Text and element pointing listing:
╔══
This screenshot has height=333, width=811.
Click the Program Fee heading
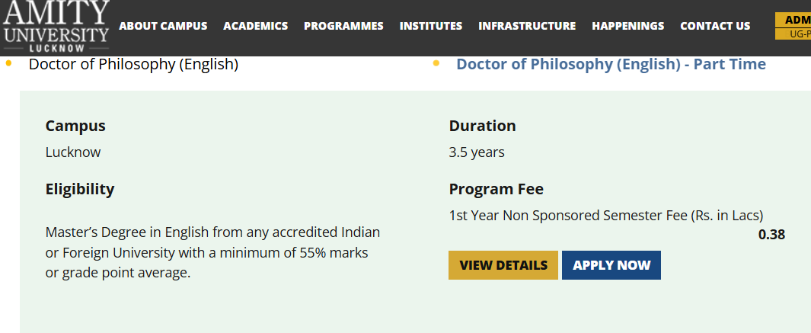[x=496, y=189]
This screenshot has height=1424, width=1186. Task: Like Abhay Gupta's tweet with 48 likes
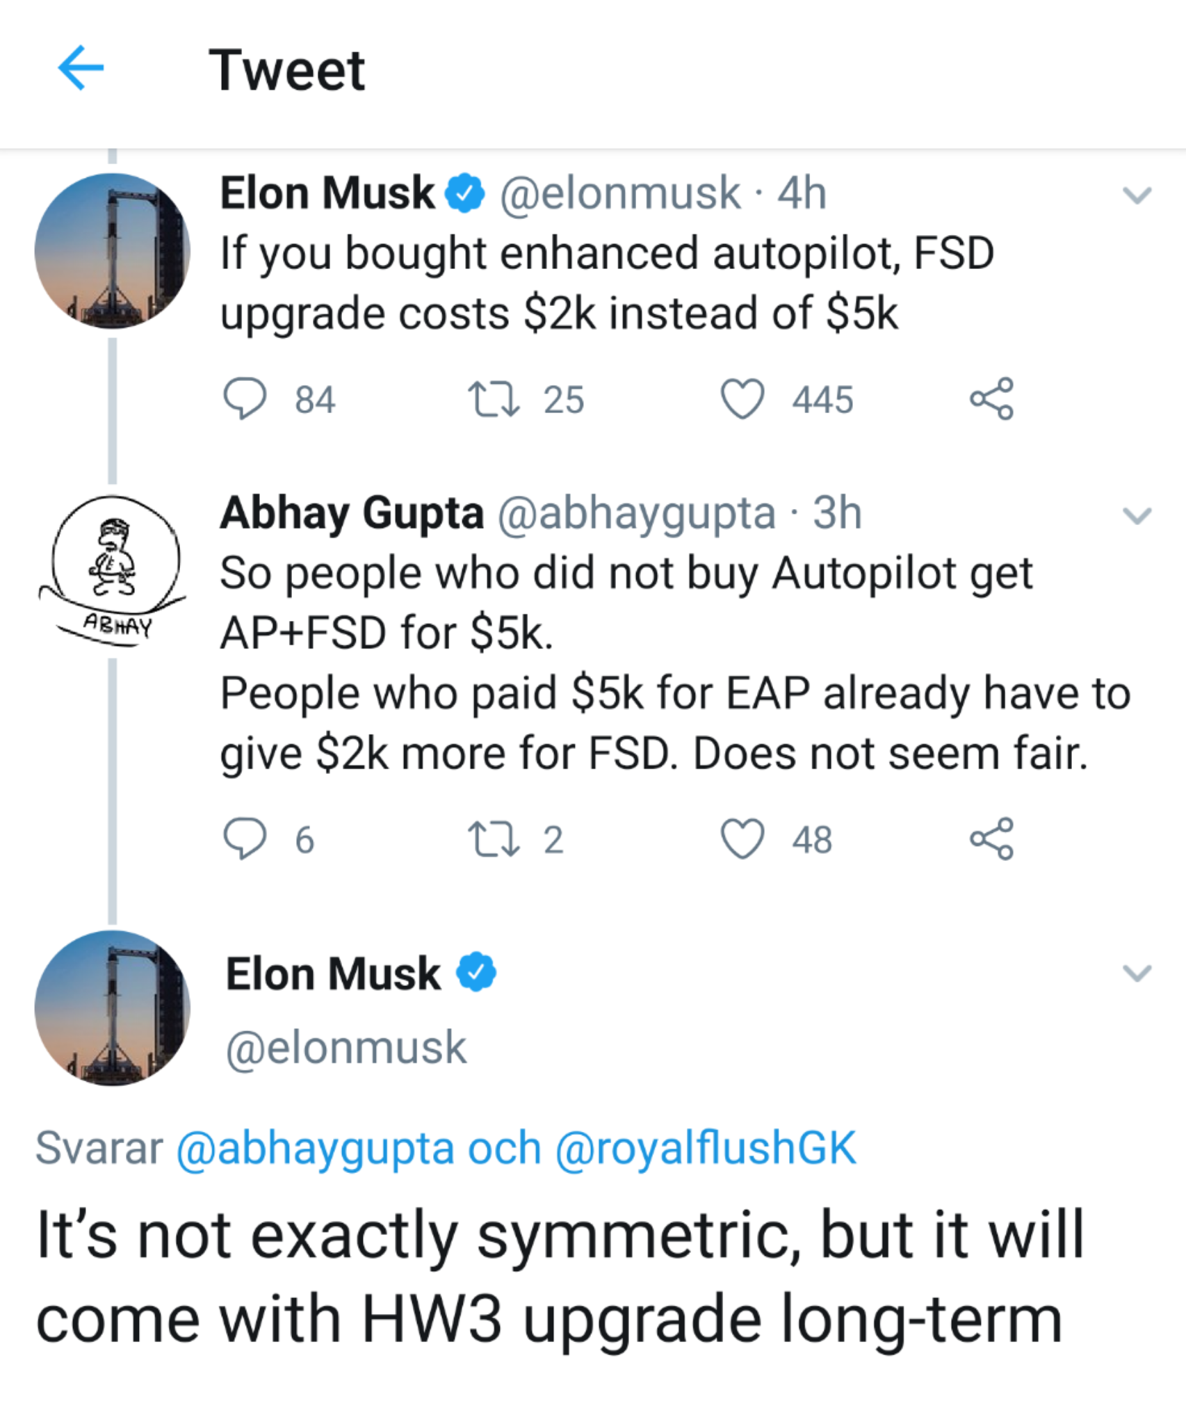[x=742, y=839]
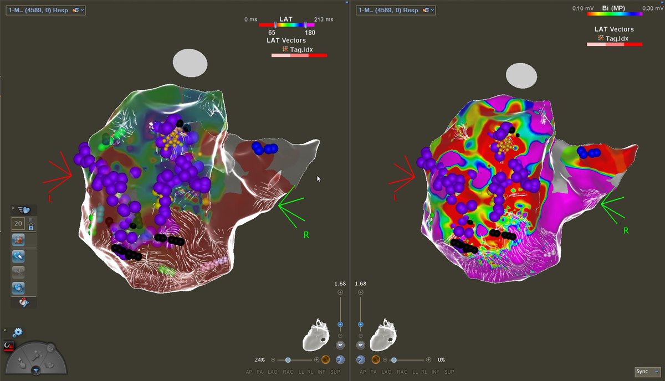The image size is (665, 381).
Task: Click the gears settings icon above the wheel
Action: pyautogui.click(x=18, y=332)
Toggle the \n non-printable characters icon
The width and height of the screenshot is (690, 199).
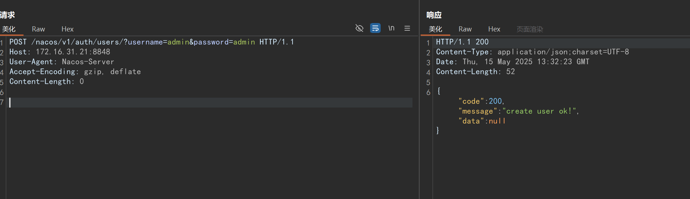(391, 28)
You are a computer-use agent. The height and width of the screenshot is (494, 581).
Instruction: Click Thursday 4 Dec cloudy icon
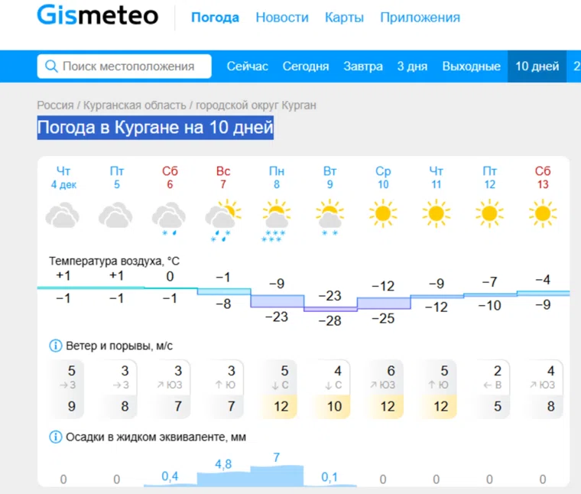(63, 215)
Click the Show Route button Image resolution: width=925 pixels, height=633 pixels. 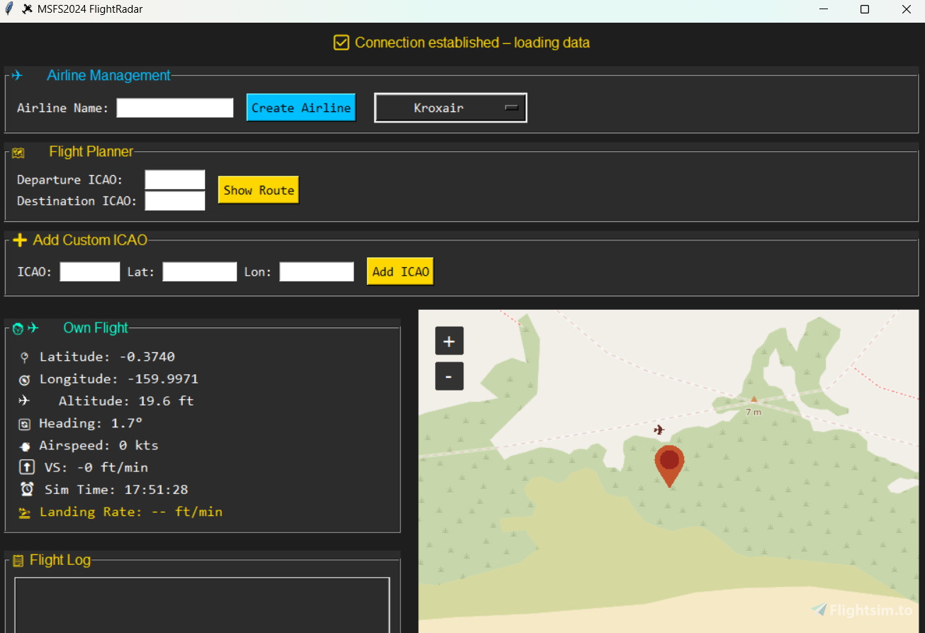(x=258, y=189)
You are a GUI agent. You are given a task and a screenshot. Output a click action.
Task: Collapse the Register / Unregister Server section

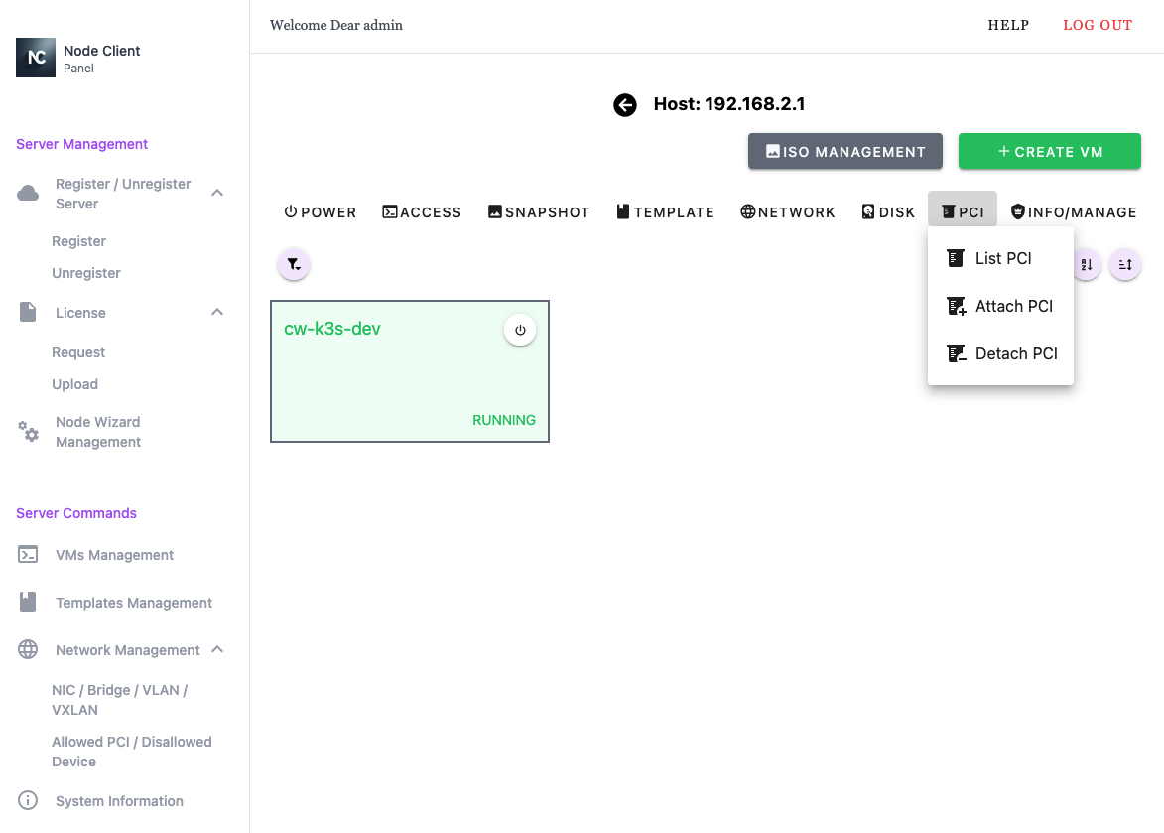coord(217,193)
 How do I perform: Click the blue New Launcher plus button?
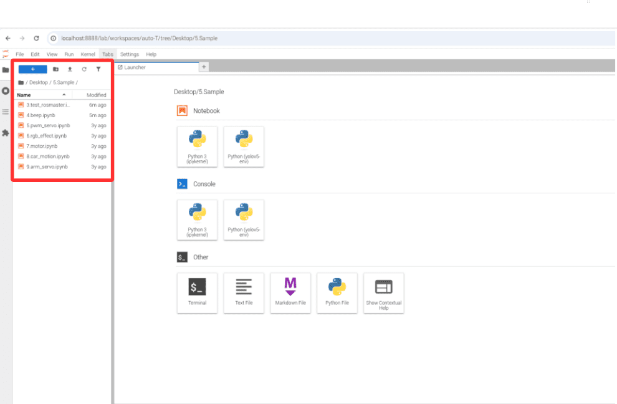(x=32, y=69)
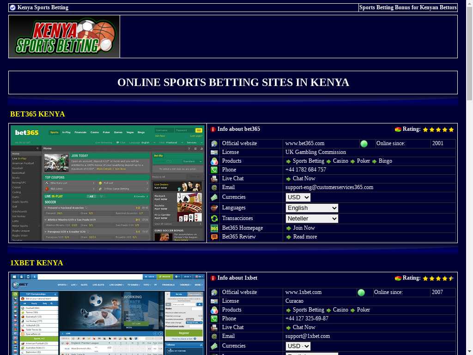Click the green phone icon in bet365 table
Image resolution: width=473 pixels, height=355 pixels.
(x=214, y=170)
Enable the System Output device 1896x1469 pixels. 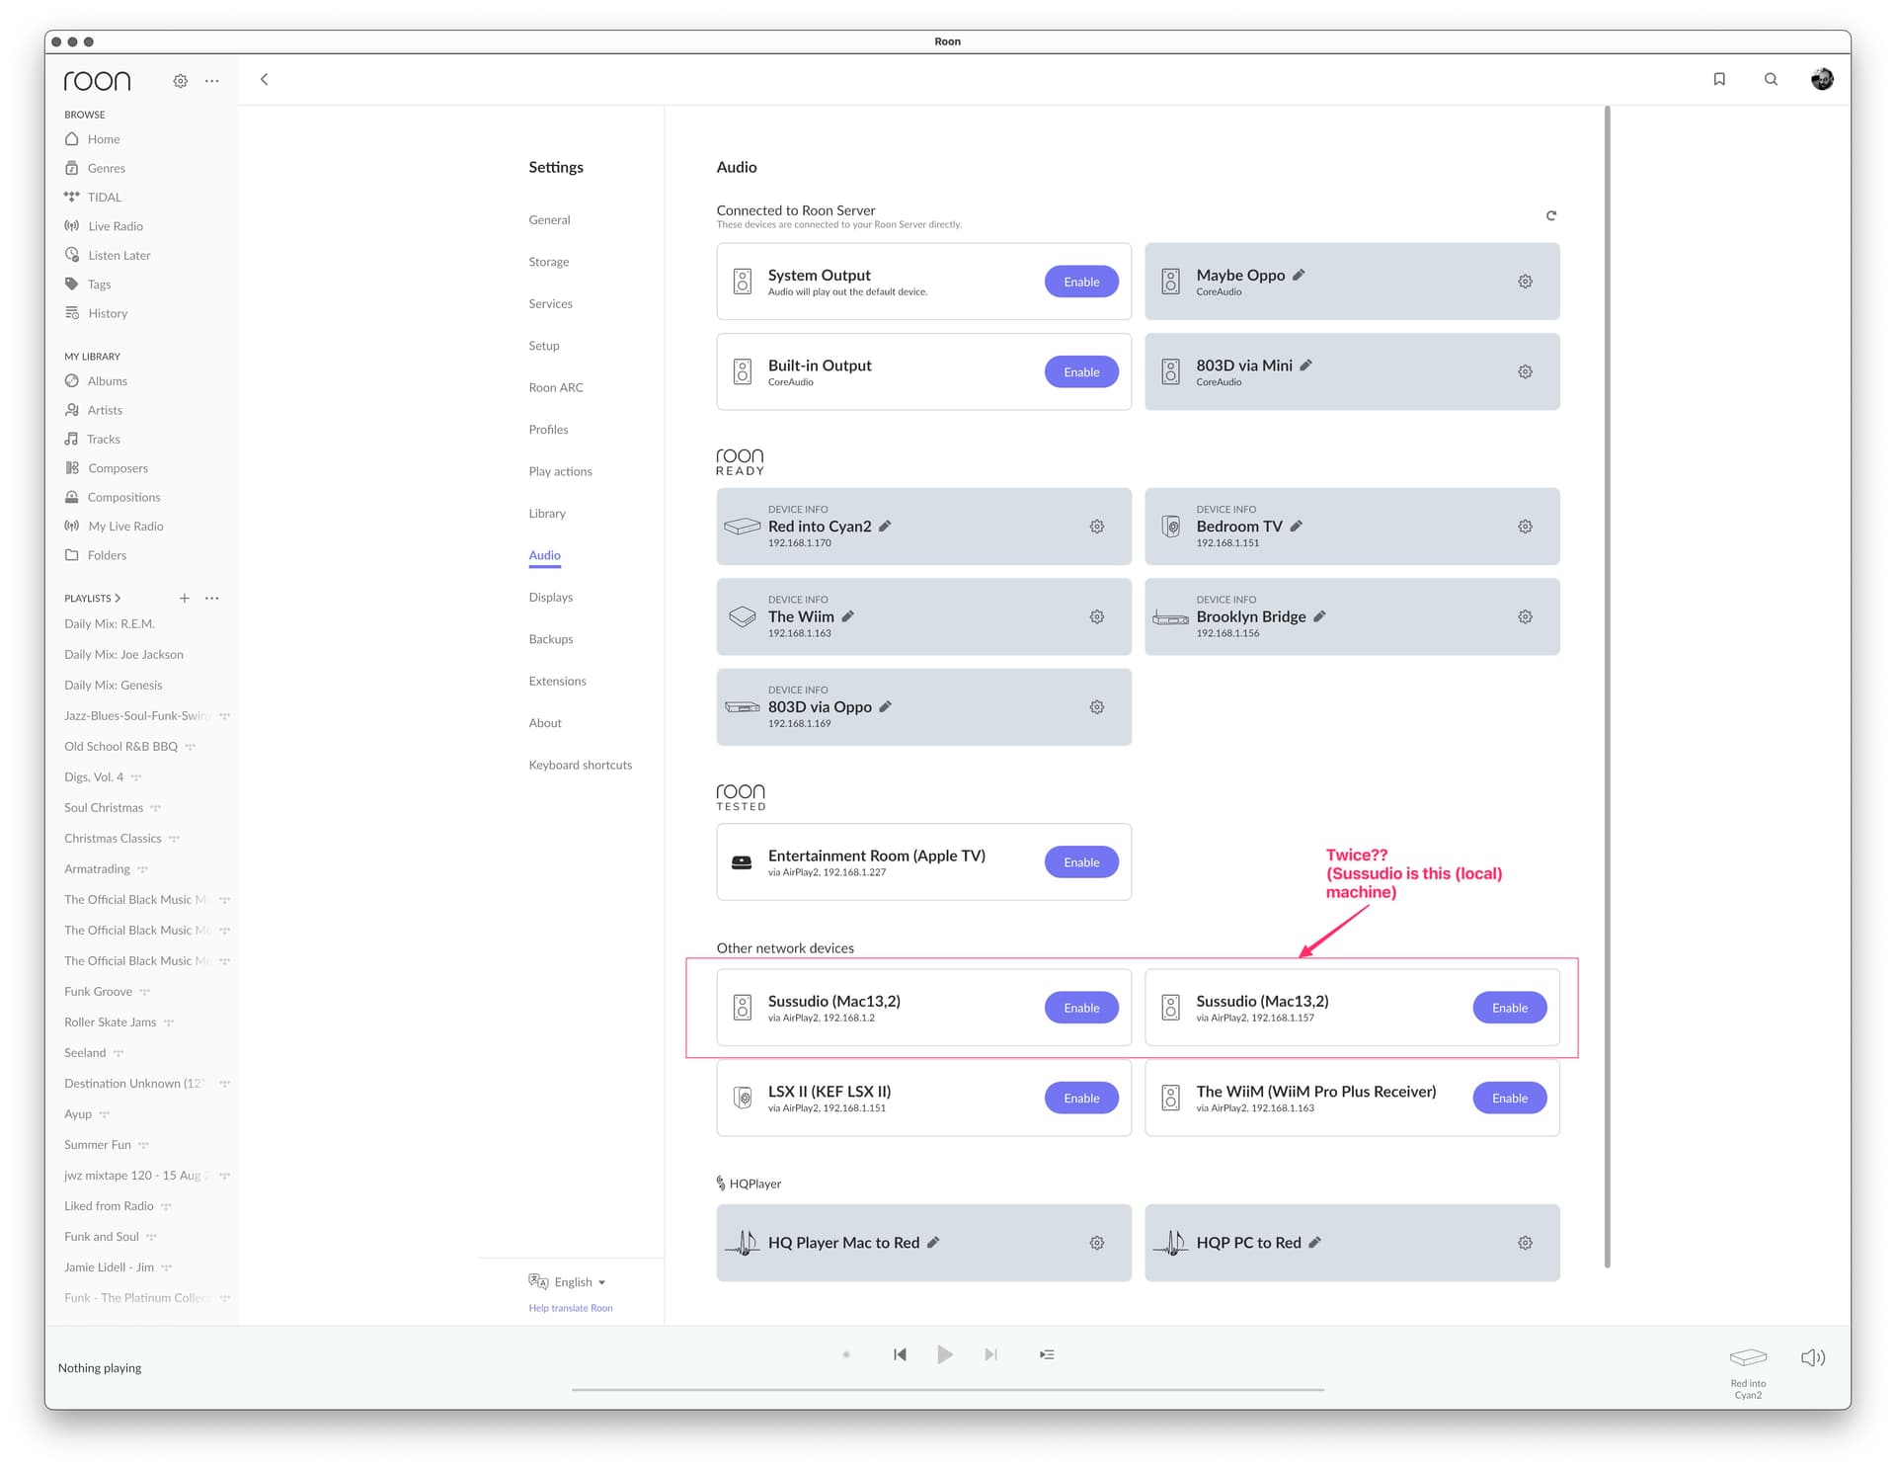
╚══
TO BE DONE: Report every line of the listing above that contains the word "agent", copying each one in full. Treat uppercase and lowercase as different.

RESPONSE TO THIS TASK:
You are a computer-use agent. The height and width of the screenshot is (494, 581).
You are a GUI agent. You are given a task and a screenshot. Output a click action.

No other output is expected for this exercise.